Drop out the relics, add the FFBs, drop the random 1.35, add the 2-h bonus at 63 effective spec...
1.415 2-h bonus
16.5 dps
3.045 WS/AF
0.73 absorb
0.84 resists
1.108 slow weapon bonus
5.6 speed
1.25 FFB bonus
====================
338 minimum damage
Predicted cap is 543, assuming:
cap = 2-h bonus * dps * 3 * speed * slow bonus * FFB bonus
= 1.415 * 16.5 * 3 * 5.6 * 1.108 * 1.25
= 543
This is a bit below the empirical cap of 564. So something's not quite right there.
Possibility 1: the speed is actually 5.65 (presumed maximum it could be without displaying 5.7). Theoretical cap in that case is 548.

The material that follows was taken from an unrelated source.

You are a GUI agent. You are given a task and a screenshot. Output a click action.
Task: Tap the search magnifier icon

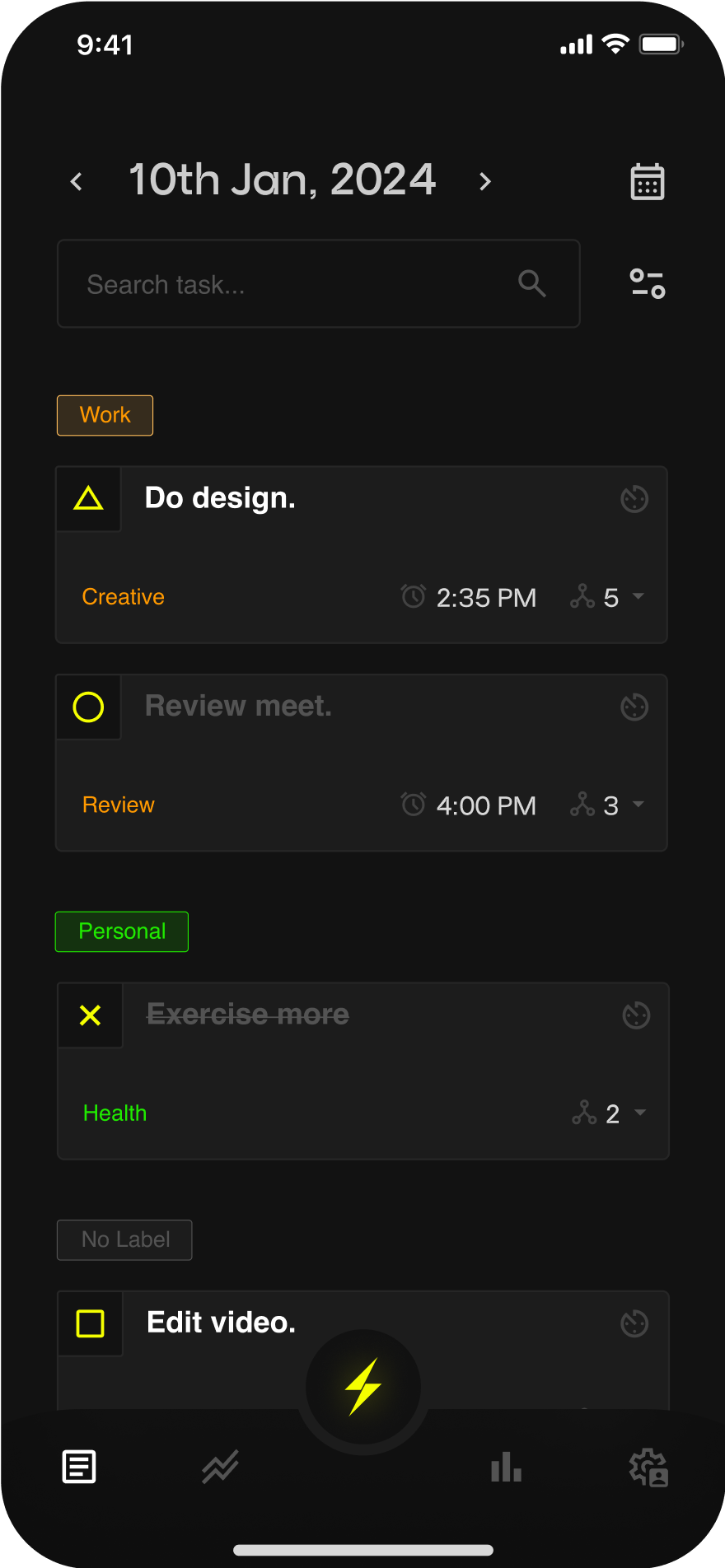[532, 284]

I have no possibility 2 at this time. Coffee still kicking in.
Kaber
16-07-2004, 09:19 PM
"(Incidentally, this suggests that 1-h damage caps should not increase with +items and realm rank--that's a factor of the 2-h bonus increasing for bows. That's another simple prediction to test.)"
I've tested with this in the past, and it is true. 1-h Damage caps don't increase with higher spec, that is something unique to 2h weapons. (unstyled only, using styles the caps increase because of the growth rates on styles).
"I neglected bin 2 resists because they weren't relevant for the test (no PD for druids) and to be honest I forgot that bin 2 resists could apply to melee. My bad, but not relevant for this test."
Was just a note for others reading the thread that might not know. Wasn't directed at you, personally, because it didn't apply to your tests. I dropped the variable out of my final calculation as well.
Just calculated the mean you got, which would be around 422. That puts us about 9% off your raw data. Gotta be something else we're missing...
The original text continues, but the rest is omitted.